A review by tomleetang
Two Serious Ladies by Jane Bowles

2.0

Written in a strange, almost stilted style - I think Truman Capote described it as being written as though in translation from other languages - Two Serious Ladies is filled with eccentrics and hysterics. It reads like all the characters' interiority (particularly the two titular ladies) has moved to the exterior, so that women are made to seem emotionally unstable all the time while the men are infantile and seeking succour (and to suck) from the breast of womanhood.

"I have gone to pieces, which is a thing I've wanted to do for years," says Mrs Copperfield (one of the Two Serious Ladies) at one point, and it seems to me that this sums up both women's desire to shatter their comfortable, ordinary lives in search of more seedy, immersive experiences. Mrs Copperfield is disdainful of her husband's attempts to explore local culture; for her it has to be about diving into the sordidness of local life, seeking out its grim underbelly of whores and grifters, rather than its shining lights.
SpoilerConsidering she becomes a hollowed-out alcoholic by the end of the novel (at least according to Miss Goering), it doesn't seem like the most salubrious method.

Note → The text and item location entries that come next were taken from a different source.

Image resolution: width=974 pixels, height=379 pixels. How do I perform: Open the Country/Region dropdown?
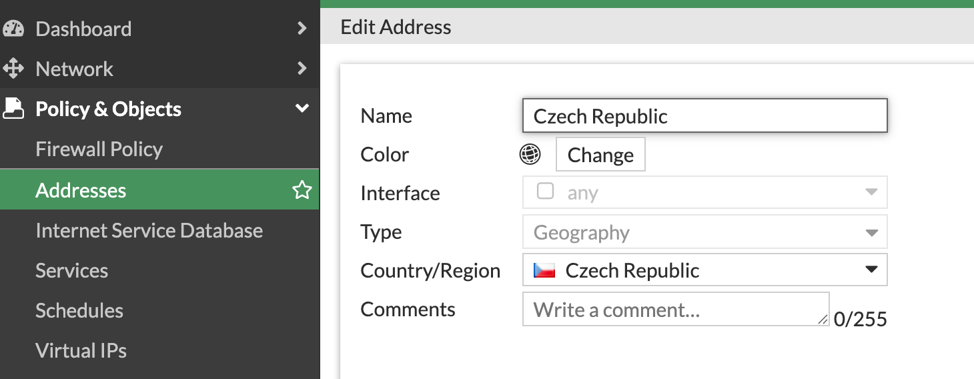point(871,270)
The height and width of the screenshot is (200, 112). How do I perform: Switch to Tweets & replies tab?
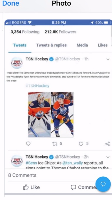[51, 45]
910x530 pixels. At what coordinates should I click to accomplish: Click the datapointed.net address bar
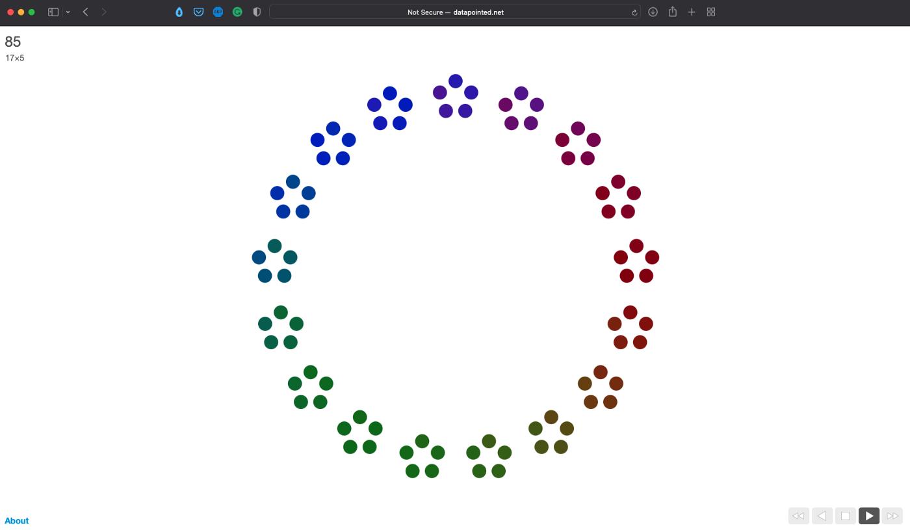[x=455, y=12]
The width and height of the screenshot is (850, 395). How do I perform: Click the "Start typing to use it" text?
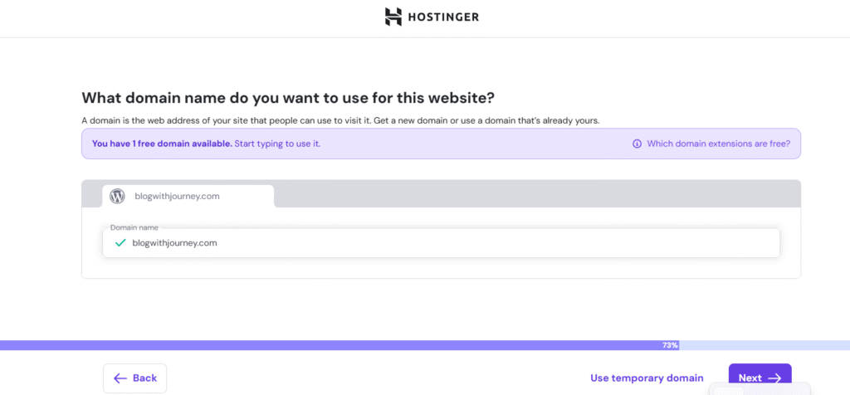[x=277, y=144]
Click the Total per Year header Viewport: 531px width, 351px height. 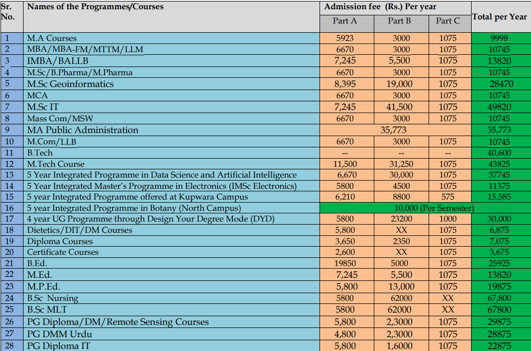[499, 17]
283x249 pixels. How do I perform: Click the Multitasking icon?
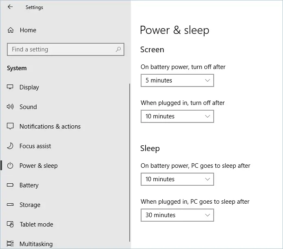tap(11, 244)
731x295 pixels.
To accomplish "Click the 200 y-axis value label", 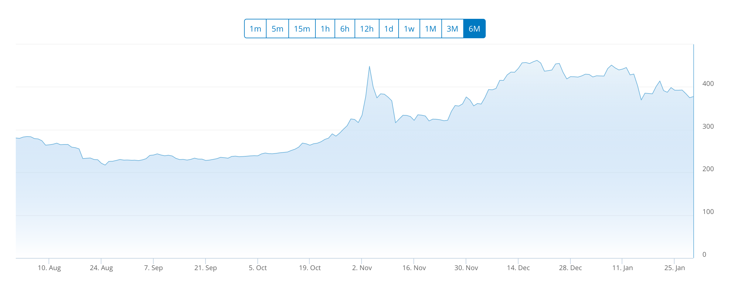I will [708, 169].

Maybe I was meant to feel sorry for Mrs Copperfield and how her husband drags her along like baggage, all while she is undergoing a nascent exploration of lesbianism. But actually what I really felt was irritation at her histrionics - perhaps symptomatic of the infantilisation of women, though that explanation doesn't make her any less exasperating.

While Miss Goering also seeks to escape her gilded cage of privilege, her descent into the world involves creating a kind of losers club, attracting the flotsam and jetsam of society to her wake as she seeks to ... Save them? Suck up their experiences like some kind of psychic vampire? The only way to become 'serious' seems to be to drink in the misery of life, and yet Mrs Copperfield and Miss Goering do it so ineffectually that their attempts to do so become comedic - and a little dull.